### Work instructions
Reproduce the entries verbatim, starting at the line that contains "I want to click on status-bar: 17:40" and continuing through the line that contains "center [4, 12].", with both of those lines included. Omit the pictures from your answer.

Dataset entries
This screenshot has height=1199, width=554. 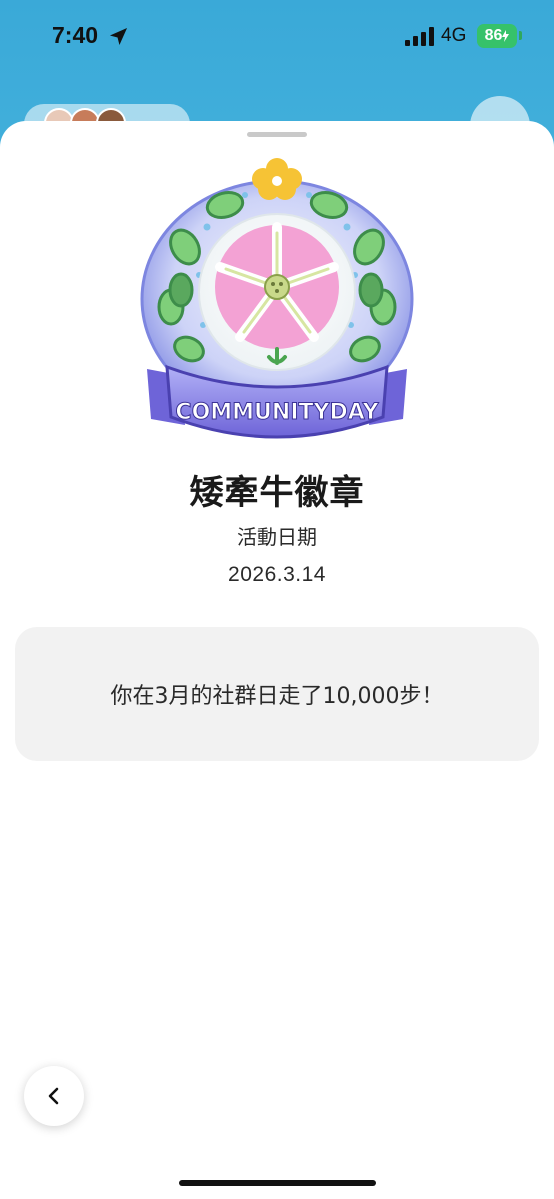 I want to click on home-indicator, so click(x=278, y=1183).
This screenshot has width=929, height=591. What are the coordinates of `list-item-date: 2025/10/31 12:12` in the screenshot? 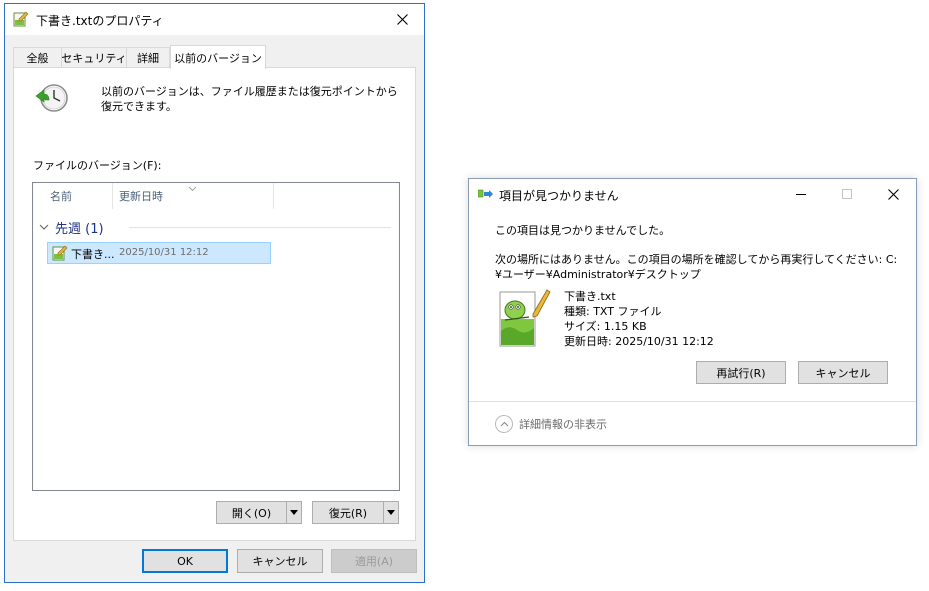 It's located at (164, 252).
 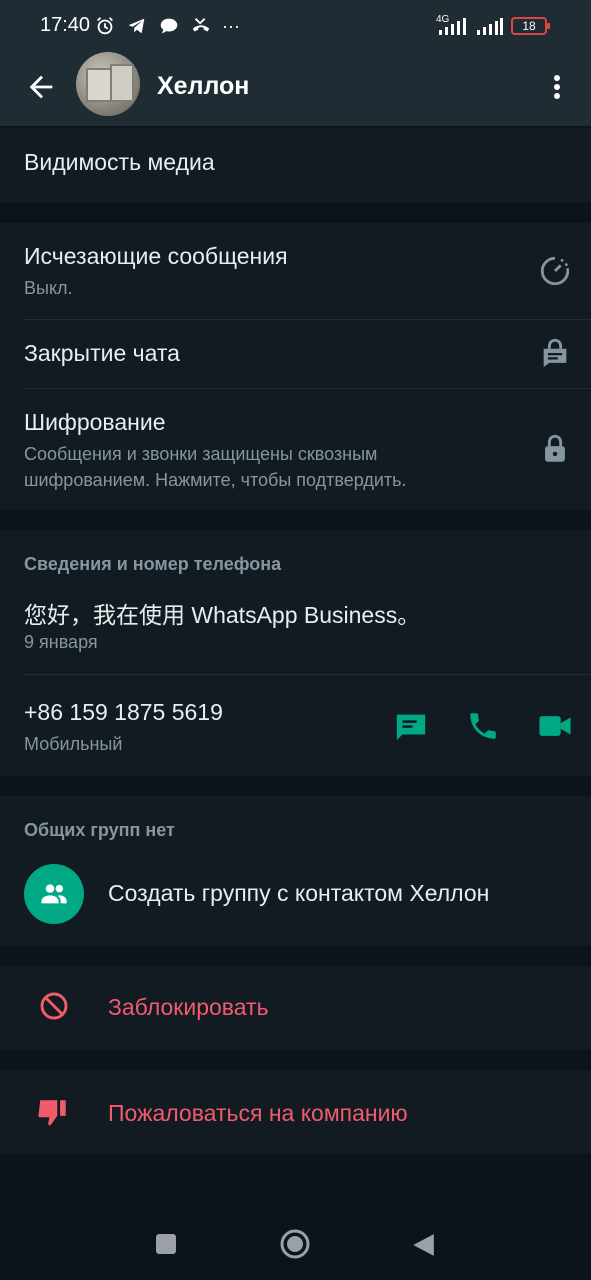 I want to click on status-bar: 17:40 ··· 4G 18, so click(x=296, y=26).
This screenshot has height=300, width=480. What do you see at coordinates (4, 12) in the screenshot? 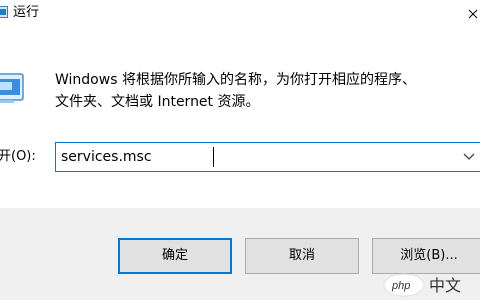
I see `run-app-icon` at bounding box center [4, 12].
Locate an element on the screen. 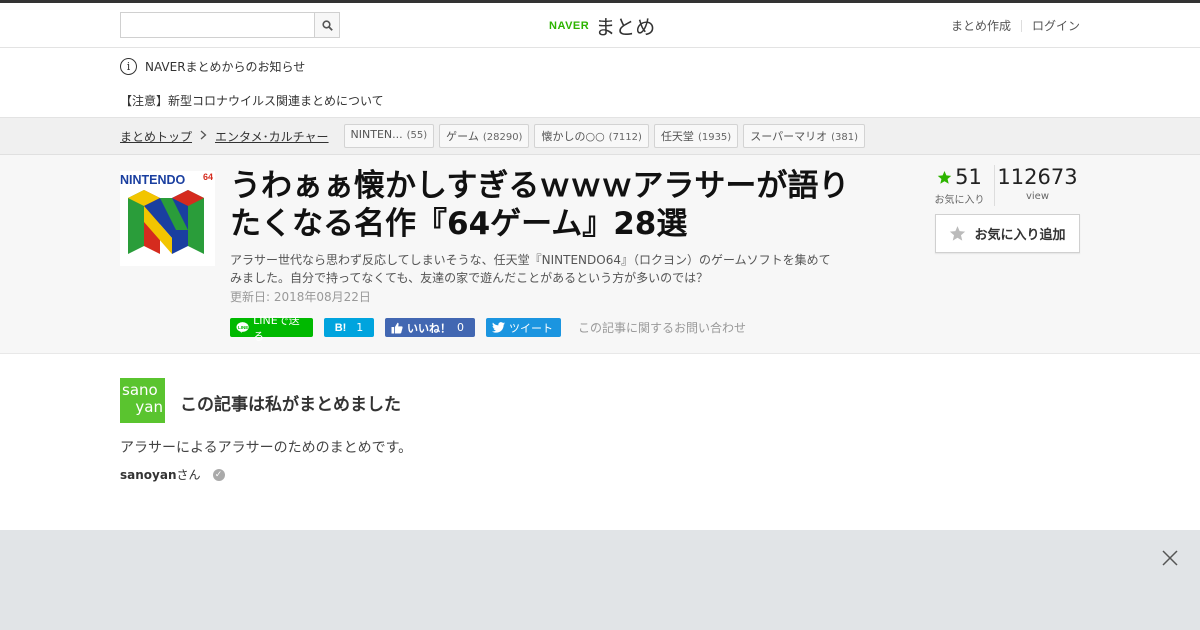  n64-logo-sup: 64 is located at coordinates (208, 177).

### Answer
  I want to click on status-bar: 17:40 ··· 4G 18, so click(x=296, y=26).
This screenshot has height=300, width=480. What do you see at coordinates (4, 12) in the screenshot? 
I see `run-app-icon` at bounding box center [4, 12].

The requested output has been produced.